The sale was made during the Gucci Garden virtual exhibition held on Roblox, a wildly popular video gaming platform that hosts almost 50 million players daily, most of whom are Gen Zs. Although it broke records for price, Gucci wasn’t the first luxury fashion brand to partner with Roblox. Stella McCartney got there two months earlier.
It wasn’t Gucci’s idea to sell a bag made from pixels for a four-figure sum, and no money actually changed hands. The sale was made in Robux, Roblox’s in-game currency. The catch here is that Robux can be purchased with cold, hard cash.
The original price of the digital bag was just US$6, or 475 Robux. What got it to more than US$4,000, or 350,000 Robux, was a series of opportunistic resales (and a number of gullible buyers). Roblox’s market has spoken, and it’s saying that it wants virtual designer goods.
Today, Roblox is finally able to meet that demand without limits. The platform recently announced an update for layered clothing, which allows players to put any outfit on any avatar, and have it fit perfectly. It’s the video game version of The Sisterhood of the Travelling Pants (a reference most Gen Zs probably do not get).
To understand the significance of this development, one has to first understand how extensive customisation is key to the Roblox experience. Roblox itself isn’t a game; it’s a platform where participants can make games that other users may enjoy, and play games made by others. The system is made for building virtually (pun intended) anything the imagination allows, down to the avatars.
However, one of the biggest limitations with avatars on Roblox was that users couldn’t simply purchase an outfit in-game and know that it would fit their zombie, alien, dinosaur, or unidentified blob creature. Designers had to design for a specific body type; to put the same shirt on a different character meant rebuilding the whole character from scratch. This isn’t an issue in conventional gaming platforms, where options for avatars are usually humans or humanoids of similar heights and builds.
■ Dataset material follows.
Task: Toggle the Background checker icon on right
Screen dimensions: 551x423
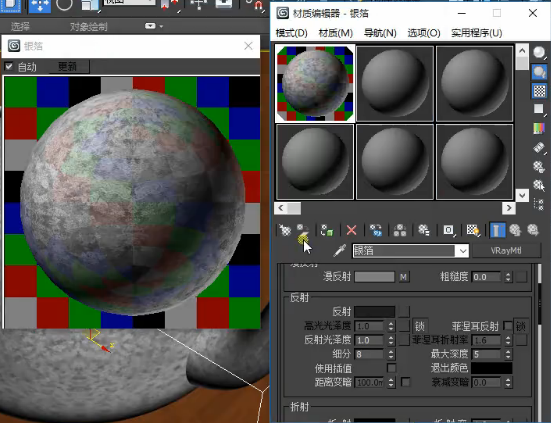Action: coord(539,91)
Layered clothing solves the sartorial woes of all Roblox avatars by generating a mathematical relationship between the inner boundary of a piece of clothing and the outer boundary of an avatar’s body. The clothing creator defines the former, while the avatar maker defines the latter. In this way, a shirt previously worn by a human avatar could stretch to fit a dinosaur, or shrink to fit an elf.
The possibilities that layered clothing opens up for developing NFTs isn’t lost on the Roblox team nor NFT pundits. That the digital Gucci bag sold for as much as it did only cements this. Just imagine how much higher the price could have gone if it didn’t work with only Roblox avatars, but could be transferred and used in other gaming platforms.
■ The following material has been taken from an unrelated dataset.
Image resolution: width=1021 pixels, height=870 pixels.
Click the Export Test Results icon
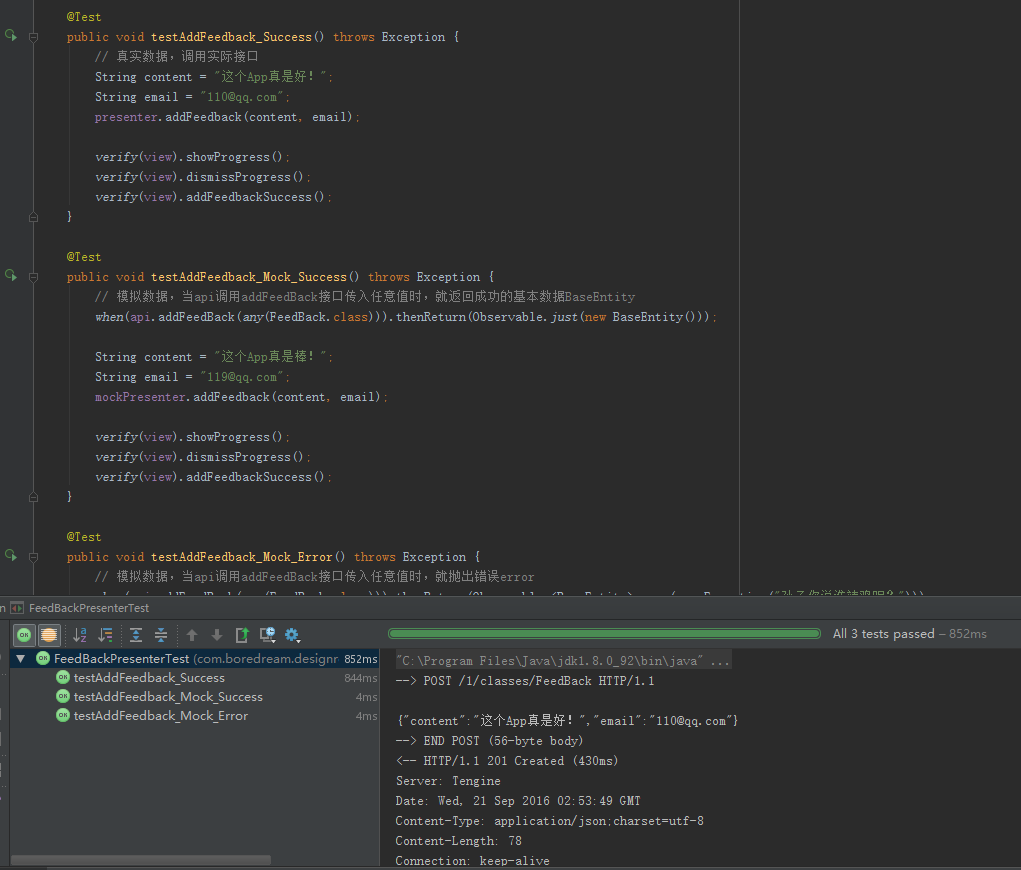coord(242,635)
The Roblox team, however, isn’t entertaining those opportunities for now. Getting layered clothing to work on the platform was a feat that took two years; getting it to work across multiple platforms for an even bigger variety of avatars is, to put it bluntly, simply more trouble than it is worth. After all, a fashionable dinosaur with a Gucci bag slung over its shoulders doesn’t improve the gaming experience. It is still as likely to get shot; it just looks cooler while its blood splatters across the screen.
Better get to work earning some Robux for Gucci’s next big drop, then.